Emily is seven weeks old today. She now weighs 890 grams.
A new doctor is on rotation in the nursery for the next three weeks. The past week, Emily’s blood gases have not improved even though the pressures on the ventilator have been steadily increased. The doctors are concerned about trauma to her lungs being caused by the higher pressure settings exacerbating her chronic lung disease, so they put her on the oscillator again. They are also starting her on another course of steroids to help control the inflammation in her lungs. The hope is that the oscillator will give her lungs time to heal as she grows so that she can go back to the regular ventilator after a week or so. She continues to fight the oscillator by trying to breathe on her own, so they plan to give her some Versed to calm her down and let the oscillator do all of the work for her. She still has bronchiospasms as a result of the BPD, but she is usually able to recover from these spells by herself.
We’re getting worried that the ICN staff seem to be giving up on Emily. One of the doctors said that in terms of her lungs, she is one of the ten worst cases they’ve ever seen. Last week, another doctor said that her lungs could just continue to worsen and that they may be “incompatible with life”. Then there are the nurses. Emily has two very good nighttime primary nurses, so she usually gets a primary that knows her for five nights a week. She doesn’t have any daytime primaries, but there used to be several which worked with her all the time.
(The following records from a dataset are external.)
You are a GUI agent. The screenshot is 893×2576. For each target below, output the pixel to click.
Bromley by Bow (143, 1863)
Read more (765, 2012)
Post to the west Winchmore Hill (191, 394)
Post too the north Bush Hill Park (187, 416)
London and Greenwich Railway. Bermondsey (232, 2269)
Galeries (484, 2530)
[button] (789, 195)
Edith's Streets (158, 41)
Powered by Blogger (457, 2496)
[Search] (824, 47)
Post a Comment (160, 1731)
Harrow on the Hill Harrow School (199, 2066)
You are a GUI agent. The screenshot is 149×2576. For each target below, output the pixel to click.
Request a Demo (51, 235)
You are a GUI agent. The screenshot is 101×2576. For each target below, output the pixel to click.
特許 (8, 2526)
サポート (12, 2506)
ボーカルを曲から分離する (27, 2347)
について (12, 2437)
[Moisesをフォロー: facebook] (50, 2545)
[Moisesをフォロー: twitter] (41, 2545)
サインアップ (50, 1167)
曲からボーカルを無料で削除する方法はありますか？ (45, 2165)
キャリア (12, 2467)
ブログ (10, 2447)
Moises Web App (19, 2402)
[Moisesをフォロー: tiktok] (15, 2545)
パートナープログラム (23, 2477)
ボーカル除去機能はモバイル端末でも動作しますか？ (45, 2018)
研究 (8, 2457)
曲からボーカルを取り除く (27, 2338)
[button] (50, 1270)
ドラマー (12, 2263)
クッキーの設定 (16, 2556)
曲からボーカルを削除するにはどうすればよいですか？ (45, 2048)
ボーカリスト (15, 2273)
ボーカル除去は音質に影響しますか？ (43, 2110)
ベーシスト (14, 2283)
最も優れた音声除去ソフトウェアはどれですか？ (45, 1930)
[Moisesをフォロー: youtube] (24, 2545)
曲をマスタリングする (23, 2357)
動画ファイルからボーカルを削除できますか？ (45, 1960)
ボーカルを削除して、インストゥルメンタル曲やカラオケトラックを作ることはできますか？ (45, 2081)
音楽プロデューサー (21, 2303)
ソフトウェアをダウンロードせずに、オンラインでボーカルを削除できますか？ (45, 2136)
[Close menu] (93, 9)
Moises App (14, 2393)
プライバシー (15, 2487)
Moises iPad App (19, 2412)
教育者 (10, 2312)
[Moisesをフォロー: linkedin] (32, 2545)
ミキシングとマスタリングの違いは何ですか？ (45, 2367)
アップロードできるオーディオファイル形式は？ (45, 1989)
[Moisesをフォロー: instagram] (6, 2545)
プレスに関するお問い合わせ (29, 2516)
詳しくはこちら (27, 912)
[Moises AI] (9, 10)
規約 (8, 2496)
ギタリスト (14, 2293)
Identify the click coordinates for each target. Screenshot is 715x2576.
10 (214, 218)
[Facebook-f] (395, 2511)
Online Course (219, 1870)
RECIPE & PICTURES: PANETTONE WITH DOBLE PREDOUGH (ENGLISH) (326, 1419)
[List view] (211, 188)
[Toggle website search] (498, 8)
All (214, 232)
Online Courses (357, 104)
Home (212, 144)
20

Now they don’t even come over to visit her isolette. One of them told us that she “couldn’t deal with all of Emily’s problems”. The per diem nurses (we have been told that these nurses are not regular employees and aren’t able to choose which babies they care for) are usually the ones who end up caring for Emily during the daytime. As a result, she has a new nurse almost every day during the day shift and two nights a week.
Please keep praying for Emily. Our daughter certainly hasn’t given up yet!